PROVIDED INFORMATION:
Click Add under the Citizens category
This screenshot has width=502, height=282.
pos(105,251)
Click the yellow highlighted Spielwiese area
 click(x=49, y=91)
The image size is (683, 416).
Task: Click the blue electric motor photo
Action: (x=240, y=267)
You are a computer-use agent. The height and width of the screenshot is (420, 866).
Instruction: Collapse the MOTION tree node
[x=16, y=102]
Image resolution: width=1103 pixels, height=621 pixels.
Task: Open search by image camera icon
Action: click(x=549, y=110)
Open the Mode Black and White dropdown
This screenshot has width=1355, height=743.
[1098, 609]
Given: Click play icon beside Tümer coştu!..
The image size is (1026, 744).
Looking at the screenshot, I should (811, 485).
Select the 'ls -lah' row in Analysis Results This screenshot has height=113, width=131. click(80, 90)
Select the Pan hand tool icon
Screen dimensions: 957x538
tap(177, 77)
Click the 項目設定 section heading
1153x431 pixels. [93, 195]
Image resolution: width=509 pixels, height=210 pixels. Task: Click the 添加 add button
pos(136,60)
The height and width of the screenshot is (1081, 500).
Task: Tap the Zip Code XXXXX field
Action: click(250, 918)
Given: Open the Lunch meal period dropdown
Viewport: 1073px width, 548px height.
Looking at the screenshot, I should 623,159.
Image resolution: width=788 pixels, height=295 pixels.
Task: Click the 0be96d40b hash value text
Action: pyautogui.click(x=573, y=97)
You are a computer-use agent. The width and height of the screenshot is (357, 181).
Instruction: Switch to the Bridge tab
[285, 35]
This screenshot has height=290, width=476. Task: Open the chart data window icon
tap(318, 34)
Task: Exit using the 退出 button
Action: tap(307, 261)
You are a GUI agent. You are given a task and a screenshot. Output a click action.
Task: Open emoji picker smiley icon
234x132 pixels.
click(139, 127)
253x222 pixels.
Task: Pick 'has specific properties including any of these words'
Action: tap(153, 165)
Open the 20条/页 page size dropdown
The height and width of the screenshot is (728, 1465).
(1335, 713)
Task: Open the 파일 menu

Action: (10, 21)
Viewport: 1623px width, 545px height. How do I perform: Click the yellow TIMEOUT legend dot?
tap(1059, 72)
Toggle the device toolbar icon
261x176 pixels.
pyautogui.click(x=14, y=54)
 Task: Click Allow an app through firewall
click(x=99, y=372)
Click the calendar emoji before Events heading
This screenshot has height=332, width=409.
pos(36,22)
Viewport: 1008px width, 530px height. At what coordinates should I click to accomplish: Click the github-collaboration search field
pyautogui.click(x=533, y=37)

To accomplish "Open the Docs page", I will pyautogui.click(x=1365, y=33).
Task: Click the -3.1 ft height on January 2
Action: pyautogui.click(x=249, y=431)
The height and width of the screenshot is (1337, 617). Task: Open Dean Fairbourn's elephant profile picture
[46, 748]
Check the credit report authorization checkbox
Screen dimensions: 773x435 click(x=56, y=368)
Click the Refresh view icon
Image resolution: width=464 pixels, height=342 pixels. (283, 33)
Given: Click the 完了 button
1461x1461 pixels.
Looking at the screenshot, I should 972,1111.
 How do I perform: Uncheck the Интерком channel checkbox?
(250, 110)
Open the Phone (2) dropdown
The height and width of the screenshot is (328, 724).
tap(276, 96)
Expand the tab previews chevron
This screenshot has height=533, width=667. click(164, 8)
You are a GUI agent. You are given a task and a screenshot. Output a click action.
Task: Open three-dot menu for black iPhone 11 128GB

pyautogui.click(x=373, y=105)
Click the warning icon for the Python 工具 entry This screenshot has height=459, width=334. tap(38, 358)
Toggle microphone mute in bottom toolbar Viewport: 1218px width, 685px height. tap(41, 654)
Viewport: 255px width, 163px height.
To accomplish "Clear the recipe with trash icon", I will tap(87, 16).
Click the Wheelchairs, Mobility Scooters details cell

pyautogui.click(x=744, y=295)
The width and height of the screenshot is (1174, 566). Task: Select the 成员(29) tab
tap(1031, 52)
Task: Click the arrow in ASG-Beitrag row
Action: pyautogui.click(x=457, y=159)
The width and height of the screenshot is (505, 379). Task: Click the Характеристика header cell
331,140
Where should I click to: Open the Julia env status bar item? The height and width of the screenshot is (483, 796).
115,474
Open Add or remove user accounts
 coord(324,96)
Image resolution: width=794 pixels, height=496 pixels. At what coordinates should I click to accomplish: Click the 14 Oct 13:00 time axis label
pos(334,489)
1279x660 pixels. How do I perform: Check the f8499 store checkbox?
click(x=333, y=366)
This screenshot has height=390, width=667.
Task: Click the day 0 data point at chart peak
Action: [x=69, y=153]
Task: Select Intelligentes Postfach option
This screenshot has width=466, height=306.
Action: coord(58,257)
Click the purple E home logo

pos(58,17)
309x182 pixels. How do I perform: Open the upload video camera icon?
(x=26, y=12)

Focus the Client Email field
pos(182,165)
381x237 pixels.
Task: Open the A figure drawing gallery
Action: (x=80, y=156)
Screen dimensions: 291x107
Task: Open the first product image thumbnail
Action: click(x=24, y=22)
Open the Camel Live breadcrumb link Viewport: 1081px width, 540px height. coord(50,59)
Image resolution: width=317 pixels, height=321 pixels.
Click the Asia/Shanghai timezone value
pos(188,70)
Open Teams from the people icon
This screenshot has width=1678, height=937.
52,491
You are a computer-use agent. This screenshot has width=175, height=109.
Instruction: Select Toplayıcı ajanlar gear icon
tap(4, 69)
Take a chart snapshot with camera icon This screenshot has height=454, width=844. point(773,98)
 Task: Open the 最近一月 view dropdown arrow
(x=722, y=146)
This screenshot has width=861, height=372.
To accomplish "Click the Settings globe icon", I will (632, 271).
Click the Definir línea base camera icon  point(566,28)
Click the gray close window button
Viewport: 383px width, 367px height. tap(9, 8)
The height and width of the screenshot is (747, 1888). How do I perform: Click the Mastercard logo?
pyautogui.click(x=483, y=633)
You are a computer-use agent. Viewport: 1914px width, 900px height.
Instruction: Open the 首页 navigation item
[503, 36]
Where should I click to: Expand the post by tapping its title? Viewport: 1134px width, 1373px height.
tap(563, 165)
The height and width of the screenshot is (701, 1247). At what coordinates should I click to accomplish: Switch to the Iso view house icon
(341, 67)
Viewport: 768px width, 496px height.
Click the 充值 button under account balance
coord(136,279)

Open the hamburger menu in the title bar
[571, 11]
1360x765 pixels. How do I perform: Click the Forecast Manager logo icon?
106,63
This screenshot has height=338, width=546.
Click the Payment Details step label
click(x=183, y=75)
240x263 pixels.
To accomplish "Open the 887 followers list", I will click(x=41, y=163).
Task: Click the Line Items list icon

DO THIS: Starting at the line that contains "Viewport: 768px width, 496px height." and going through the end of the records, rewrite those lines with "main menu" put in place of "hamburger menu" and everything else left as it is.

EXERCISE SOLUTION:
Viewport: 768px width, 496px height.
Click the 充值 button under account balance
coord(136,279)

Open the main menu in the title bar
[571, 11]
1360x765 pixels. How do I perform: Click the Forecast Manager logo icon?
106,63
This screenshot has height=338, width=546.
Click the Payment Details step label
click(x=183, y=75)
240x263 pixels.
To accomplish "Open the 887 followers list", I will click(x=41, y=163).
Task: Click the Line Items list icon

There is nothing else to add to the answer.